• Exercise brief: Lines in the listing below that contain the string "Task" are to be found and copied.

*** Opening Dataset excerpts ***

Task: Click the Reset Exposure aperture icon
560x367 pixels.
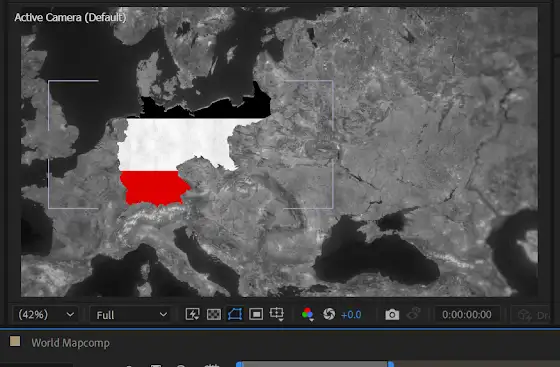Action: [x=329, y=315]
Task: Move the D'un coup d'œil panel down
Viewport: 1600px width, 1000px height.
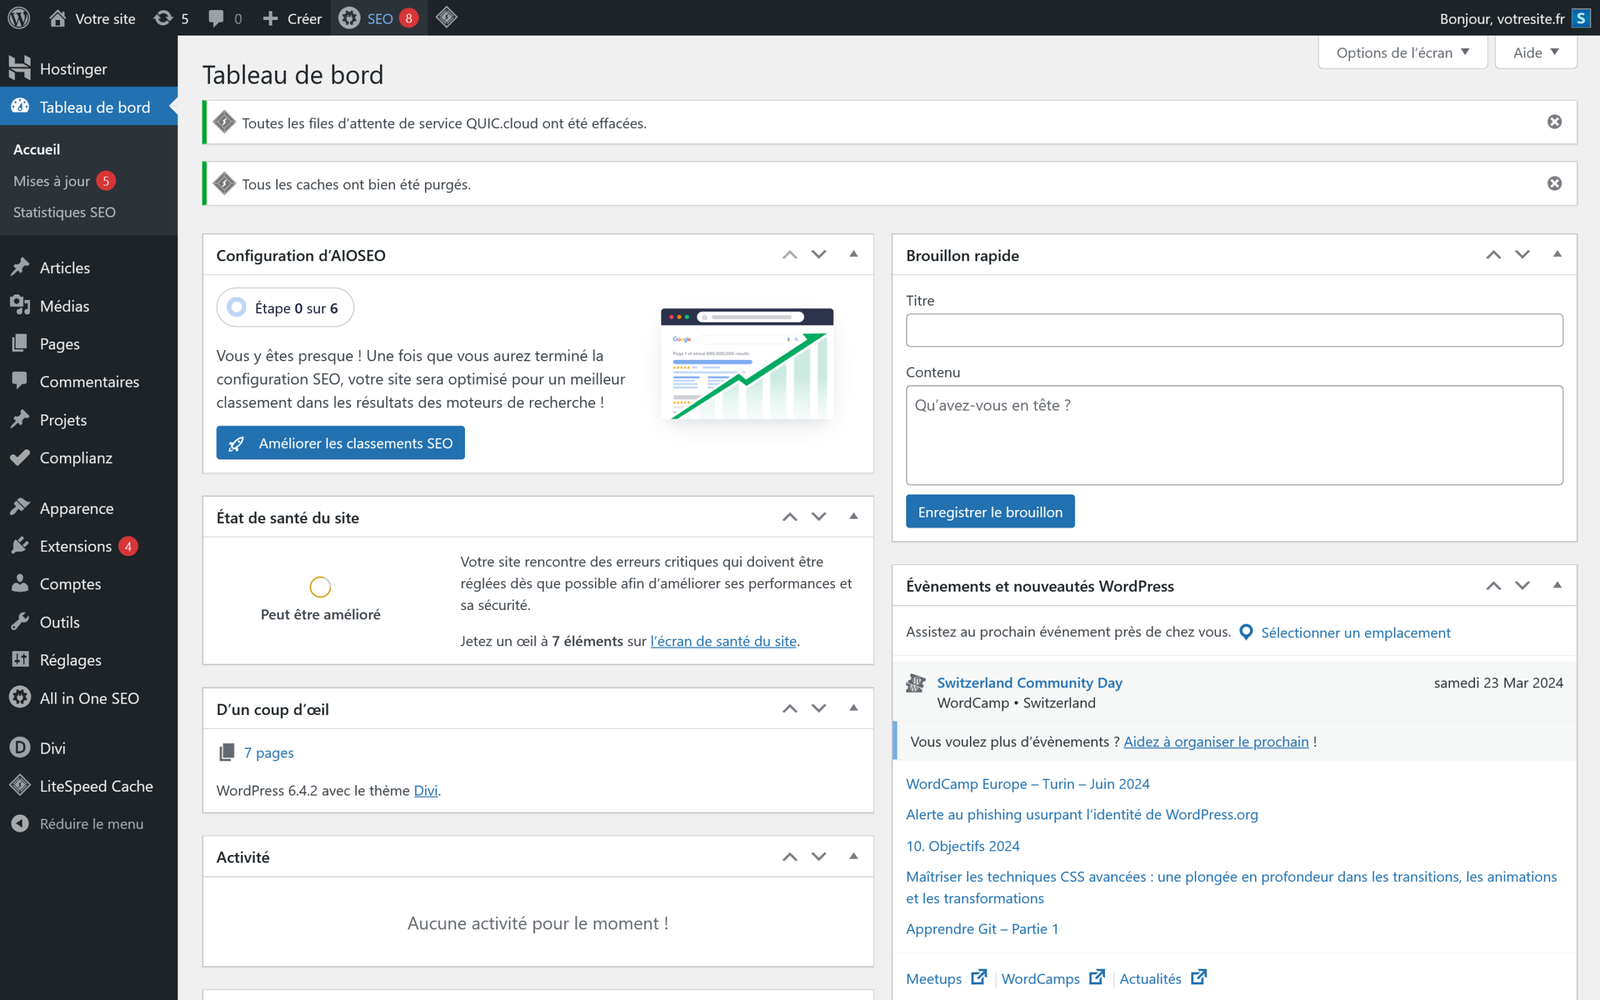Action: coord(819,709)
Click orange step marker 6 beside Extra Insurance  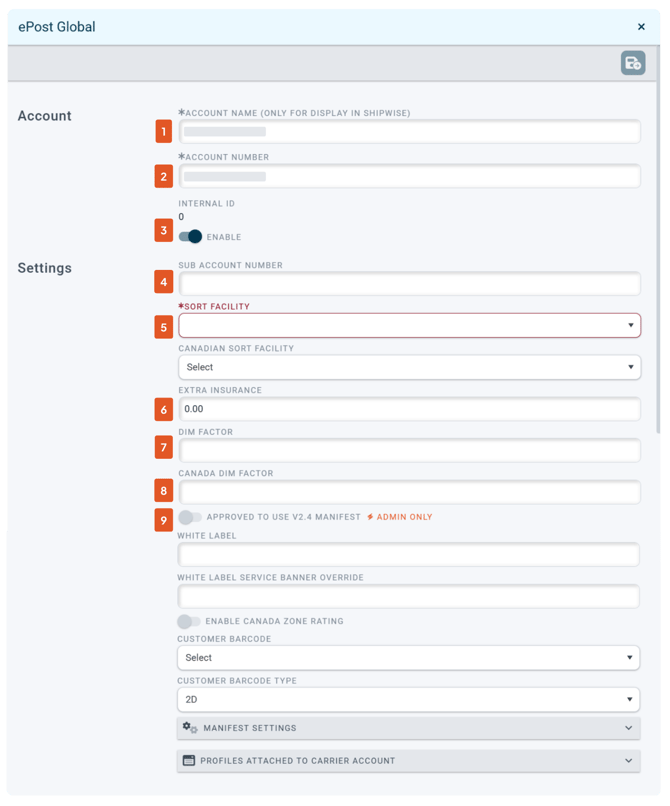164,409
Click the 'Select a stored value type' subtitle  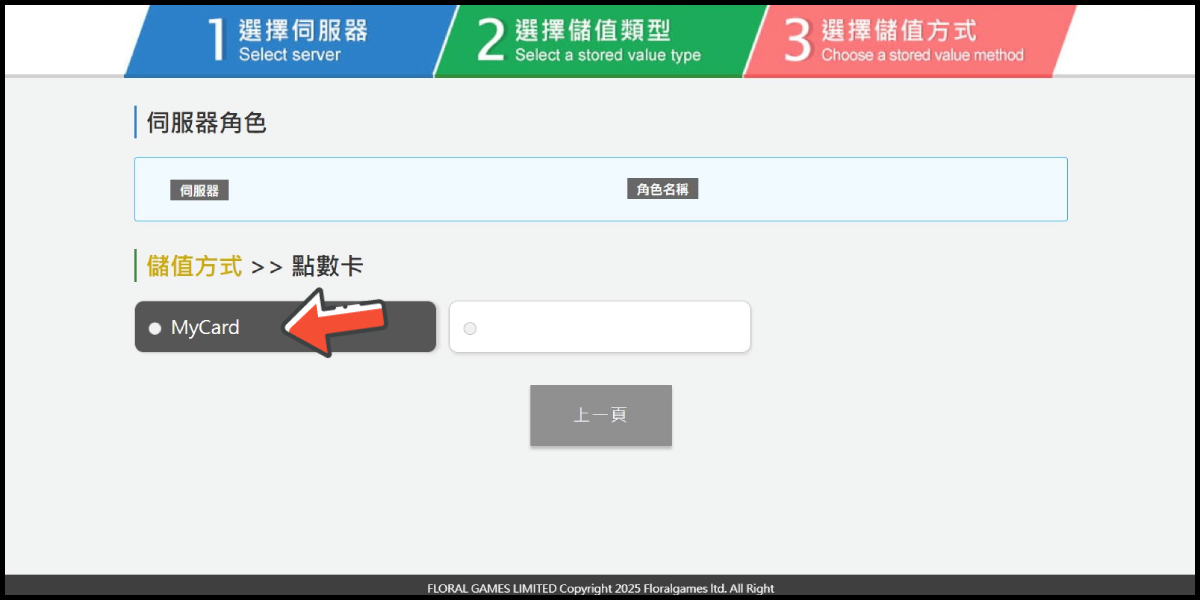(607, 56)
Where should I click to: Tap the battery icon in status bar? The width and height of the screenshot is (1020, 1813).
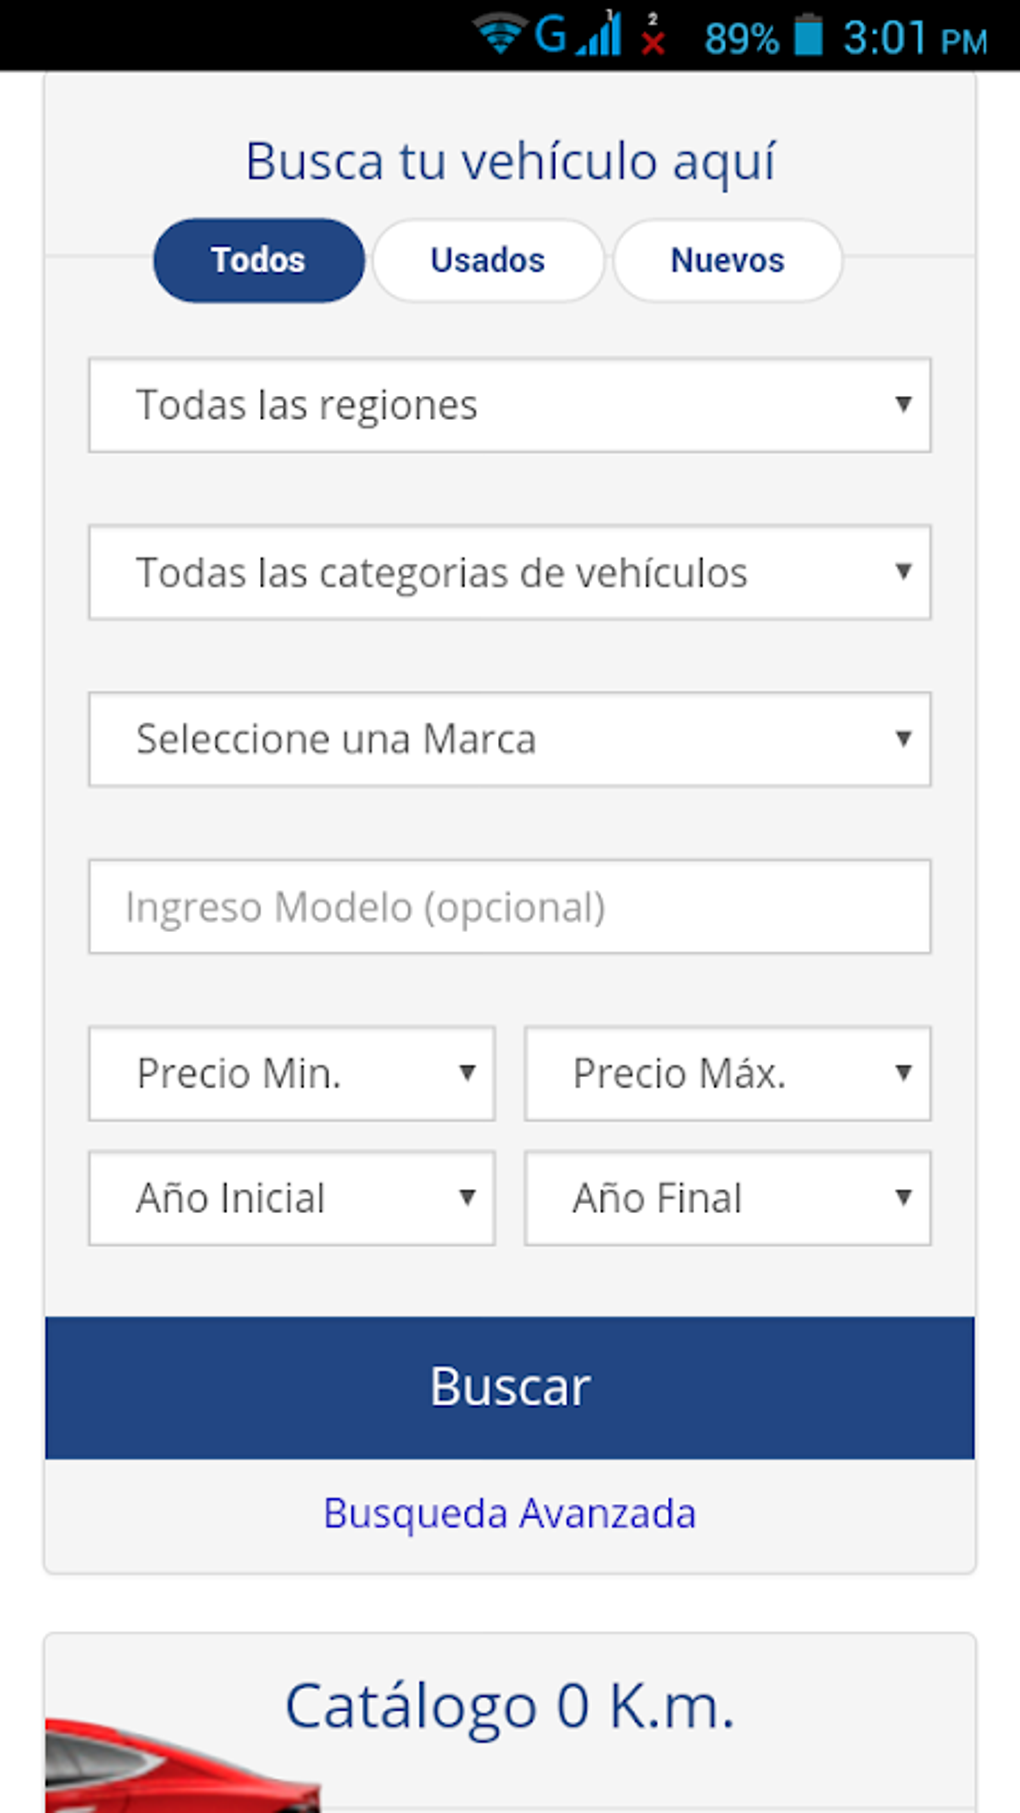(808, 36)
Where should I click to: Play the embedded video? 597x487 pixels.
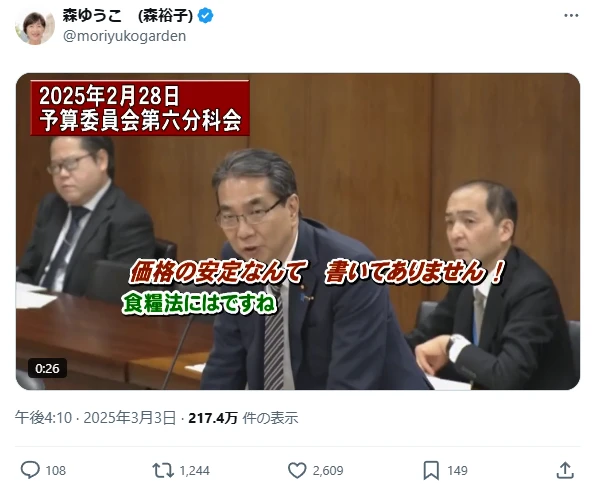298,231
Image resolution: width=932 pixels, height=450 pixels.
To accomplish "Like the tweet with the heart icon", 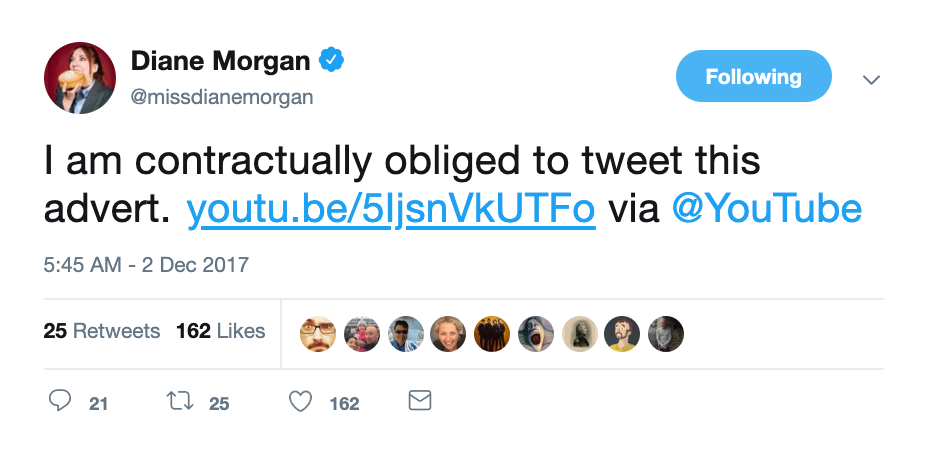I will 300,402.
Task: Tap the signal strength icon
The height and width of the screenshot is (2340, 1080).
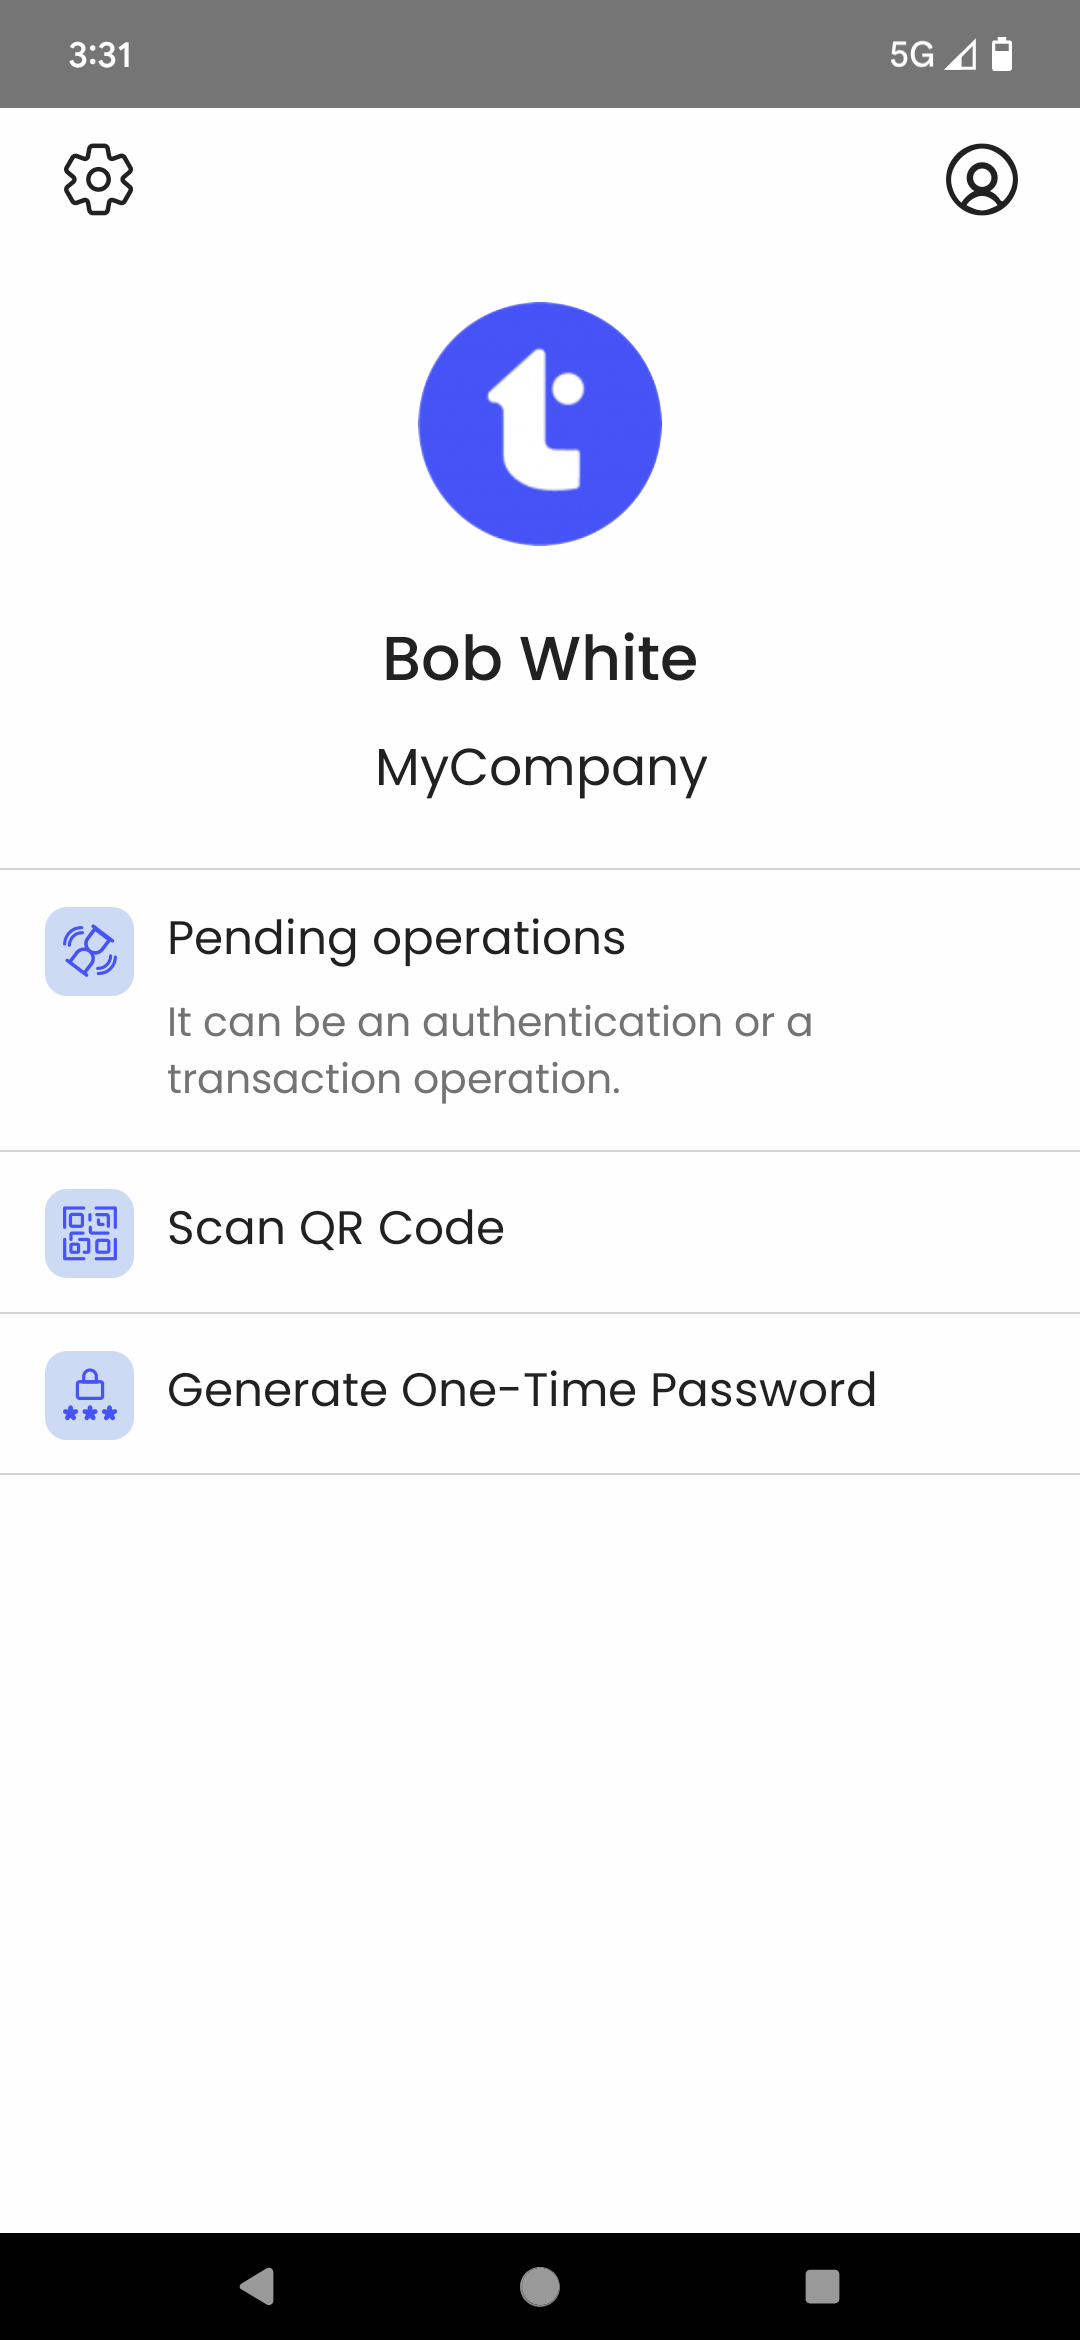Action: pyautogui.click(x=961, y=54)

*** Closing Dataset excerpts ***

• Solution:
Task: Click the Reset Exposure aperture icon
Task: Move the D'un coup d'œil panel down
Task: Tap the signal strength icon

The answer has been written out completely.